Marine Lecoq, 24 ans, participera au Concours de Plaidoiries pour les Droits de l’Homme des élèves avocats au Mémorial de Caen samedi 20 mars 2021. Elle représentera l’École des avocats du Grand Ouest (Edago) sise à Bruz. Sa plaidoirie s’intitule « Syrie, Humanité meurtrie ». Rencontre à quelques heures du concours…

NDLR : Marine Lecoq a été récompensée samedi 20 mars du 2e prix : le Prix des Libertés et de la Paix d’une valeur de 1 500 € offert par le conseil d’administration des écoles d’avocats.

Unividers – Bonjour Marine Lecoq. Devenir avocate, est-ce une vocation ?

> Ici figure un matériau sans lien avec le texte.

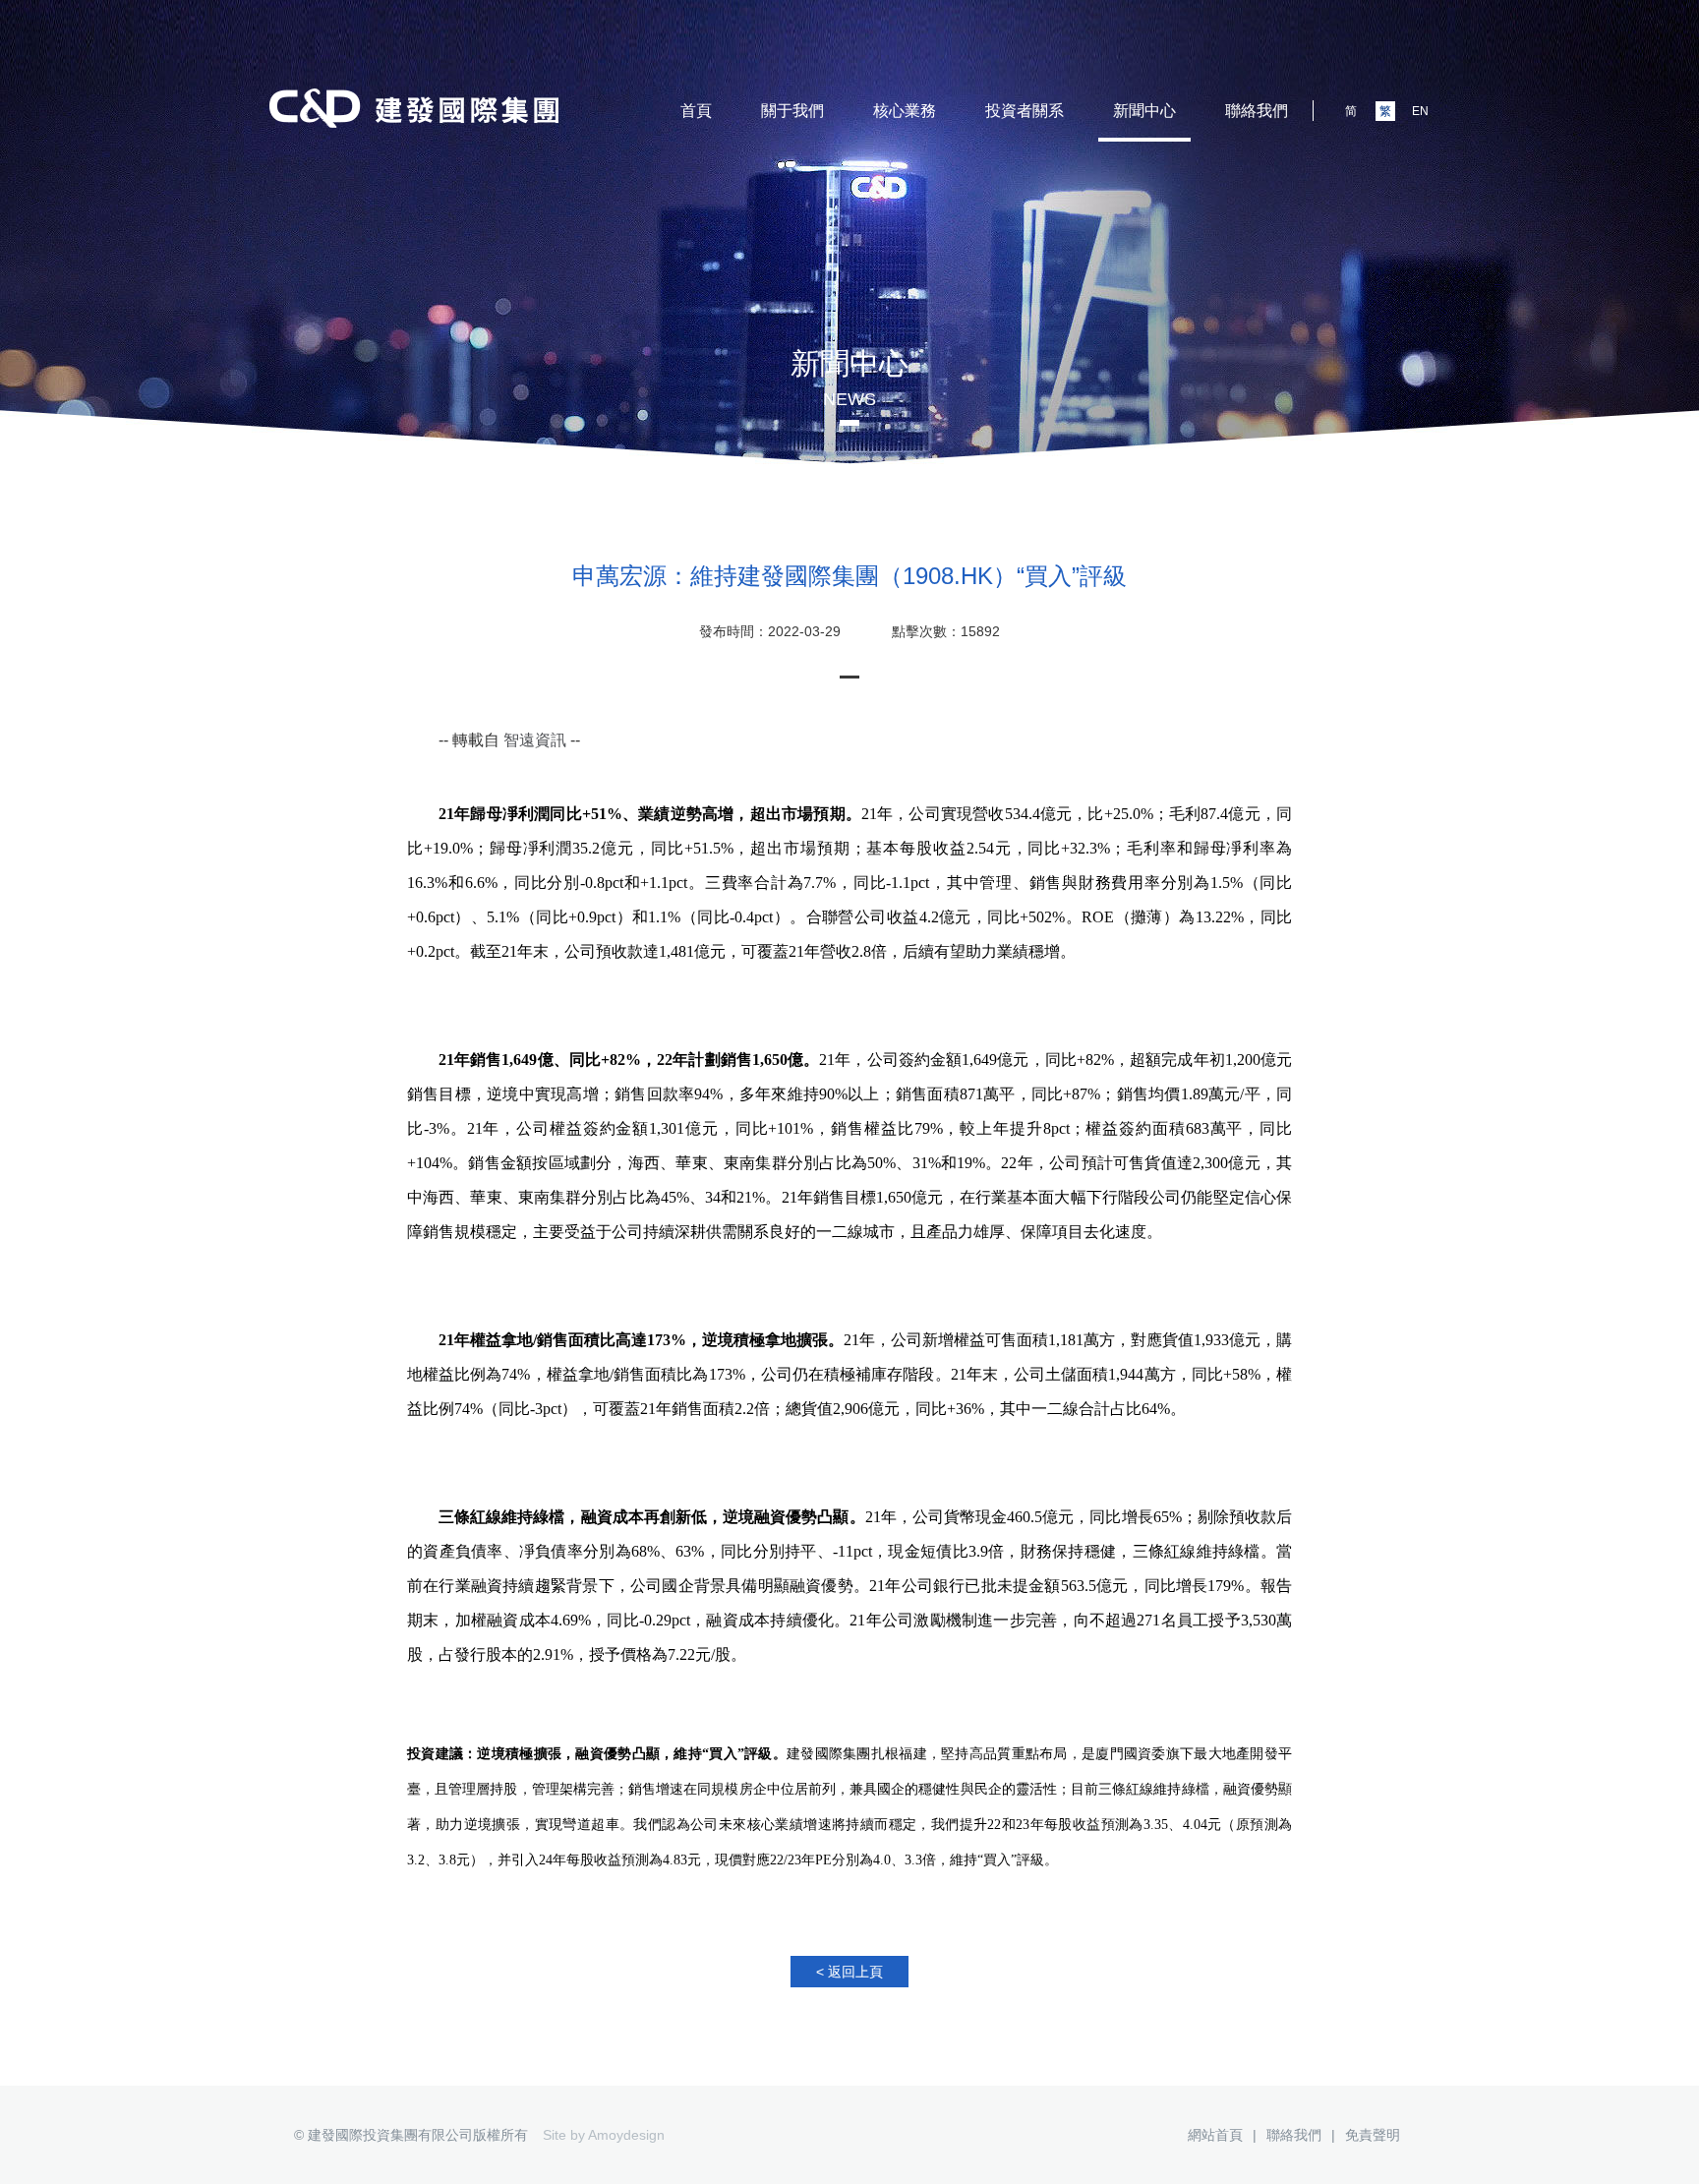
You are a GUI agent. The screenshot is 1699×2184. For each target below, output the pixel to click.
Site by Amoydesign (604, 2135)
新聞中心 (1144, 110)
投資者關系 (1024, 110)
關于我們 (792, 110)
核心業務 (904, 110)
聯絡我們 (1256, 110)
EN (1420, 111)
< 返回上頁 (849, 1971)
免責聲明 (1372, 2135)
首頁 (696, 110)
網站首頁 (1215, 2135)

Marine Lecoq – Non, pas du tout. C’était même le métier que je ne voulais pas exercer en commençant mes études de droit (rires). J’ambitionnais de rentrer dans la police. C’est plus un concours de circonstance qui m’y a conduite. J’ai réalisé des stages puis avec des amis nous avons décidé de préparer et de passer l’examen ensemble. Aujourd’hui, je suis très contente et je pense que je vais aimer ce métier. Pendant mes études, je me suis concentrée sur le droit pénal. Avec les stages, je me suis plus tournée vers le droit de la famille et le droit civil. Je ne suis pas encore décidée : les trois spécialités me plaisent.

Unidivers – Vous participez à la finale du Concours de Plaidoiries des Droits de l’Homme samedi au Mémorial de Caen. Que cela représente-t-il pour vous ?

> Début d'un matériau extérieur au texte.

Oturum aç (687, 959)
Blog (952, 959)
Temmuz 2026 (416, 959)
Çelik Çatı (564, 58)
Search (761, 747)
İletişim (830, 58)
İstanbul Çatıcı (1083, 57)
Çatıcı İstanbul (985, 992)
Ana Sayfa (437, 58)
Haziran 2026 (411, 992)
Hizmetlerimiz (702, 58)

Marine Lecoq – C’est une opportunité d’évoquer un sujet que je considère capital ; d’autant que cette année marque les 10 ans de guerre en Syrie. Une situation humaine affreuse. Un imbroglio politique. C’est aussi un exercice intéressant en tant qu’élève avocate : se confronter à l’oralité et plaider devant un jury – propédeutique à ma future pratique et carrière professionnelle.

Unidivers – Comment le concours se déroule-t-il ?

Marine Lecoq – Je dois être à Caen vendredi après-midi. On a des répétitions et des essais de sonorisation. Il y a trois catégories de concours distinctes avec des jurés et des prix différents : les lycéens le vendredi, les élèves avocats le samedi et les avocats le dimanche. Nous sommes onze élèves avocats en finale, un par école. Les sélections ont eu lieu lors d’un concours de plaidoiries au sein de notre école. Je participe au concours samedi après-midi et on aura les résultats en fin de journée. On a 10 minutes pour plaider devant le jury présidé par Jacques Toubon. On a dû communiquer le texte de notre plaidoirie en amont et on ne peut pas le modifier.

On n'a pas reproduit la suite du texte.